Elizabeth Richert, Miami

Elizabeth Richert, a member of the Bar since 1992, is also licensed in Illinois where some of her relatives had a problem with her actions as trustee a trust set up by her uncle, Robert Richert, who died in 2009. A 91-year-old aunt filed lawsuit against Richert in federal court in 2015 and the aunt’s daughter took the baton after her mother’s death.

The suit alleged Richert was the aunt’s attorney when the aunt bought a house with money from the trust, but never put the house in the aunt’s name or in the name of the aunt’s trust. And the suit said Richert signed the house over by quitclaim deed, but never recorded the deed, instead keeping it in her own name. Richert was accused of violation on fiduciary duty and conflict of interest.

Richert lost the lawsuit, the court giving her cousin $95,850 in damages, the same amount in punitive damages and $54,451 in prejudgment interest. As she continues to fight the judgment via appeal, she cut off any Florida Bar action by applying for disciplinary revocation.
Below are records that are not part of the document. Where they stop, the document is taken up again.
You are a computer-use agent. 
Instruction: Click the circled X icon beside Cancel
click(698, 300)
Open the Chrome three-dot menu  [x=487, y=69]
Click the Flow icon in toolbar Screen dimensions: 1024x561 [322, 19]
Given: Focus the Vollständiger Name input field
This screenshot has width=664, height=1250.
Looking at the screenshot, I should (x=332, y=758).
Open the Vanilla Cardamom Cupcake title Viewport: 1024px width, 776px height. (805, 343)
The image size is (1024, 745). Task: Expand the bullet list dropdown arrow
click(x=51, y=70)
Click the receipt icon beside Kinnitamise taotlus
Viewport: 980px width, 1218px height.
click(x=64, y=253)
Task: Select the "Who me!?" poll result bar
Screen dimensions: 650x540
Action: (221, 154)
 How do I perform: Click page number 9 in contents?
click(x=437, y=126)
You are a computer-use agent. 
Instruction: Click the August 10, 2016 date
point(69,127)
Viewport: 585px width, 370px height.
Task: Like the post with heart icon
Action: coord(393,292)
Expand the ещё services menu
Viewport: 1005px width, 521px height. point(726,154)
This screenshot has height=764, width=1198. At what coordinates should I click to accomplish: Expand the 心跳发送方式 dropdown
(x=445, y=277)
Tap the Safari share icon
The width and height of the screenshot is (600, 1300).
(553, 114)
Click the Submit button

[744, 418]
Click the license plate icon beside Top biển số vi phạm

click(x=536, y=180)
Disciplinary revocation, which the state Supreme Court says is “essential disbarment,” means the attorney accepts essential disbarment for five years. In return, the professional discipline cases go away. The attorney still must deal with any criminal or civil cases arising from the actions that spawned the discipline case.

As of Saturday, Richert will cease to be an attorney in Florida. She can apply for readmission to the Bar in five years.

J. Matthew Thorstad, Jupiter

J. Matthew Thorstad, Bar member since 2011, was an attorney for a defendant in a libel suit. He wanted information from two Tennessee mental health providers, LyndyStitch and Onsite Partners. He knew from a court action that the plaintiff and a third-party would have a problem with this, especially after a Florida court upheld the third party’s claim of marital therapy privilege on the information Thorstad wanted.

So, Thorstad issued the subpoenas to LyndyStitch and Onsite Partners, but “concealed the existence of these subpoenas from the affected parties, non-parties and their counsel...”

Thorstad’s attempt at an end run got slammed to the ground for his loss because, his guilty plea admits, it “violated various court orders and the Florida Rules of Civil Procedure.” In July 2018, Thorstad was found to be in civil contempt and indirect criminal contempt.

Thorstad accepted a 91-day suspension, which began Aug. 5.